Presented through fourth-wall-breaking monologues, performed excerpts of recordings from convicted offenders, and physical theatre, this is a show that only gets better.

Sam Plummer in Our Blood Runs in the Street. Photo credit Jasmin Simmons.

Beginning with a rather flat and jarring tone, Our Blood struggles to focus its audience. Recounts of gay bashing by Sam Plummer and Tim Walker are performed too robotically to generate emotion, becoming white noise to the eye-catching movement of Andrew Fraser, the ensemble, and the pulsating Nate Edmondson sound design/Damien Lane composition.

Though Walker may be excused for this, performing from the perspective of an investigator, those who take on personalities more closely linked to the events could be stronger – and later on, thankfully, they are.

Andrew Fraser and David Helman in Our Blood Runs in the Street. Photo credit Jasmin Simmons.

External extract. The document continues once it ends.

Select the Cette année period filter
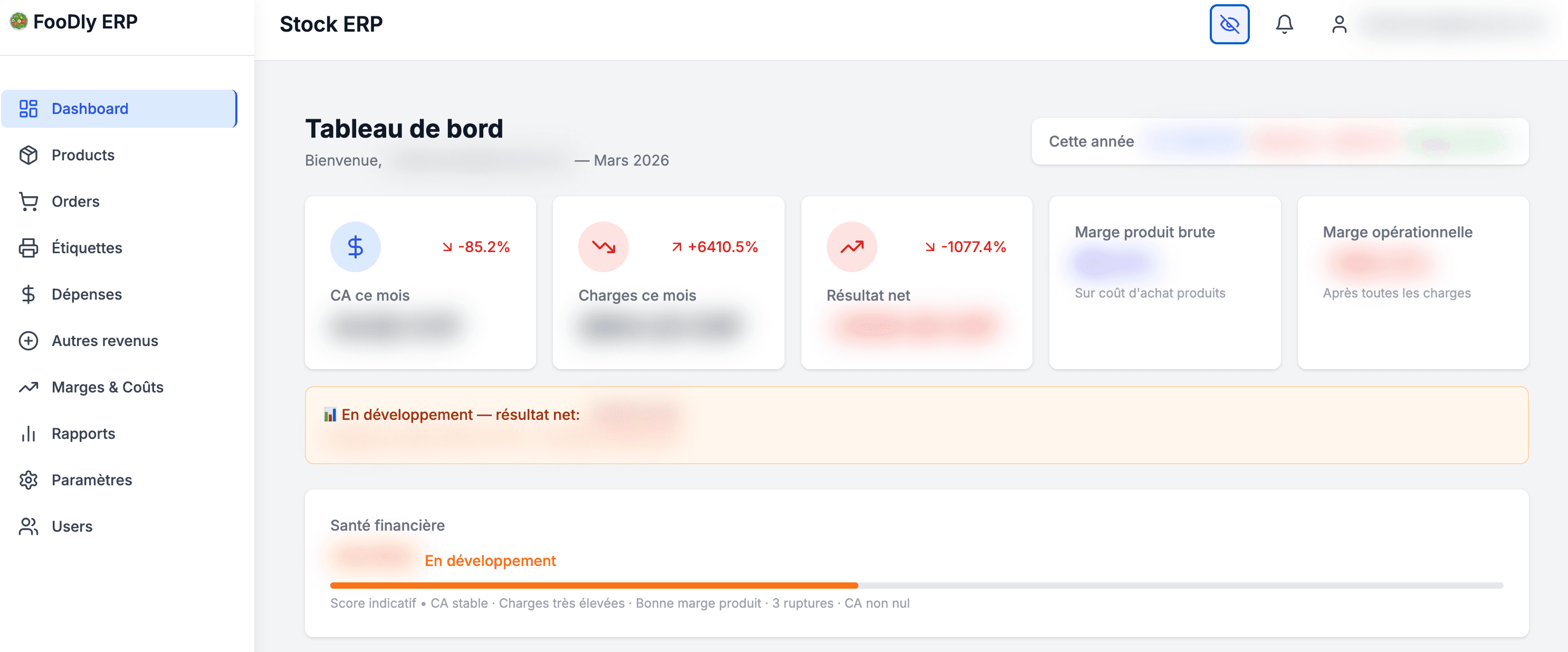 click(x=1091, y=141)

Roughly 1/3 of the way into the performance, notorious teenage gang ‘The Alexandria Eight’ are introduced. From that point onwards, the ensemble manage to coalesce the various aspects of this production together to tell a more cohesive series of stories.

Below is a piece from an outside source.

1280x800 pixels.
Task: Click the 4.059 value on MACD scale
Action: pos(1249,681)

Indeed, Fraser’s movement contributes rather than controls, Plummer finds his emotion, and the cast’s interaction with Edmondson’s and Lane’s sound, Veronique Benett’s deceptive set, and Richard Whitehouse’s lighting gives this work the justice it deserves.

David Helmand and Eddie Orton in Our Blood Runs in the Street. Photo credit Jasmin Simmons.

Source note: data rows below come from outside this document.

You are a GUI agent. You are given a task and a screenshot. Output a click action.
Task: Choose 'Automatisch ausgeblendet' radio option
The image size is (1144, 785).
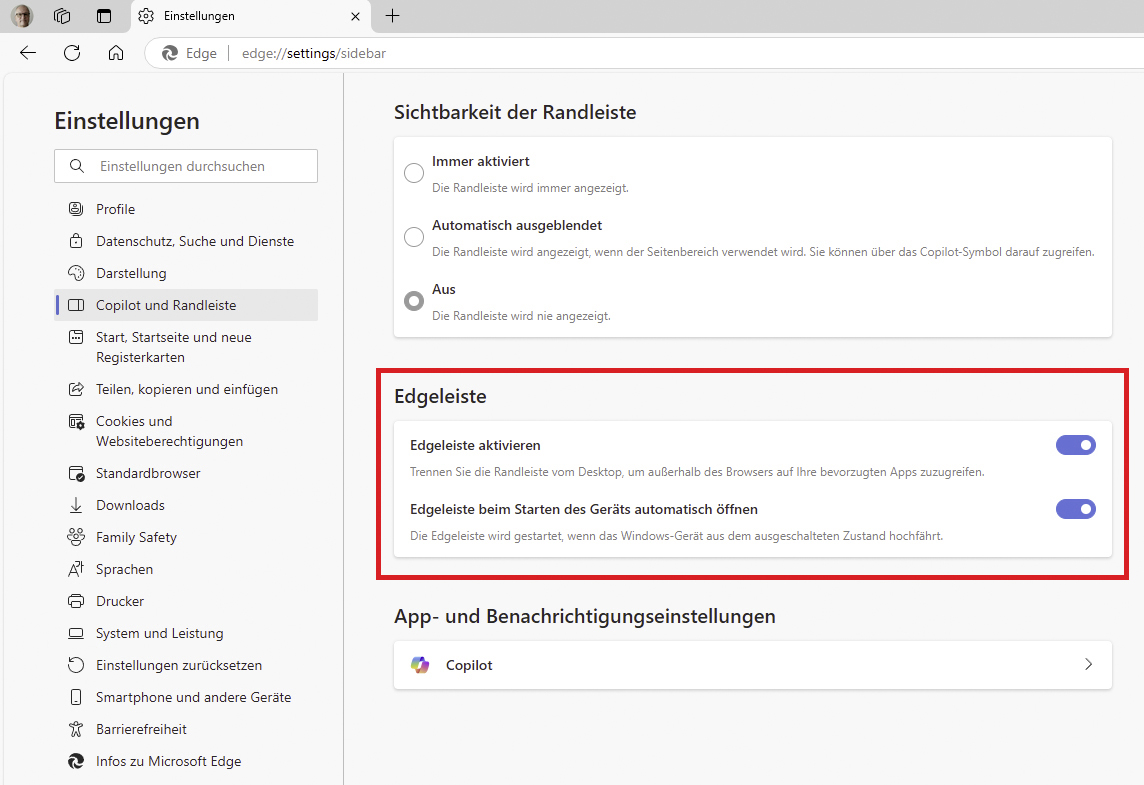tap(414, 237)
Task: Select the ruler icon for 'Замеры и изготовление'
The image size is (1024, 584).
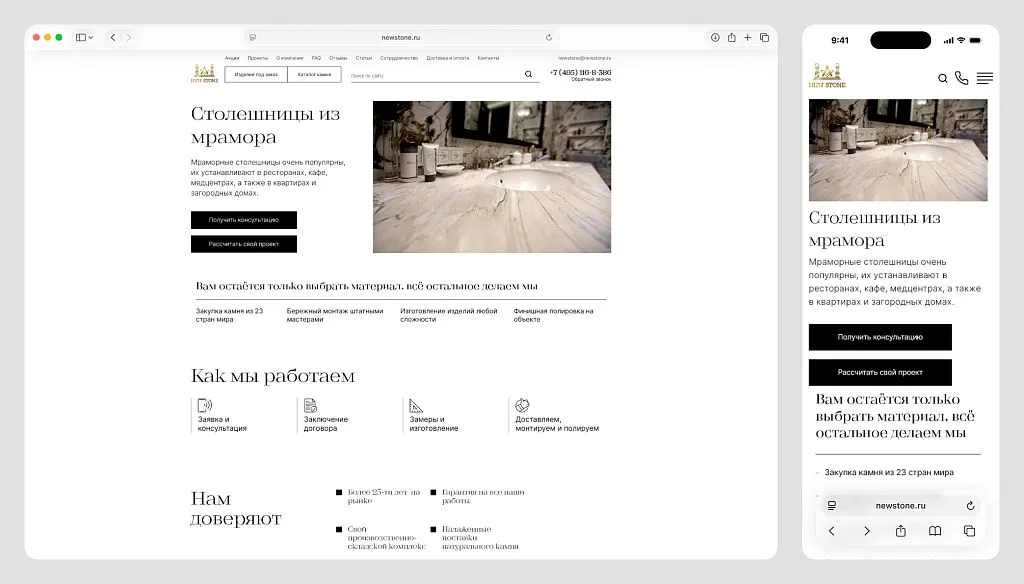Action: pyautogui.click(x=414, y=405)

Though particular credit must be given to David Helman for his haunting (and technically magnificent) depictions of gay bashings as well as Eddie Orton and Ross Walker for their memorable stage presences, the outright achievement here is Shane Anthony’s direction.

As the individual solely responsible for marrying three forms of performance into one, co-ordinating this with a technical design that never stops being brilliant, and putting together a production that successfully makes a passionate (and incredibly well-researched) plea for attention, his work in this production is second to none.

David Helman in Our Blood Runs in the Street. Photo credit Jasmin Simmons.

Ultimately, though its focus on transgender hate crimes is limited, this show is a poignant reminder of the hate that pervades the LGBT+ community as a whole. Without reservation, it is the best queer-focused production playing during the 2020 Mardi Gras season.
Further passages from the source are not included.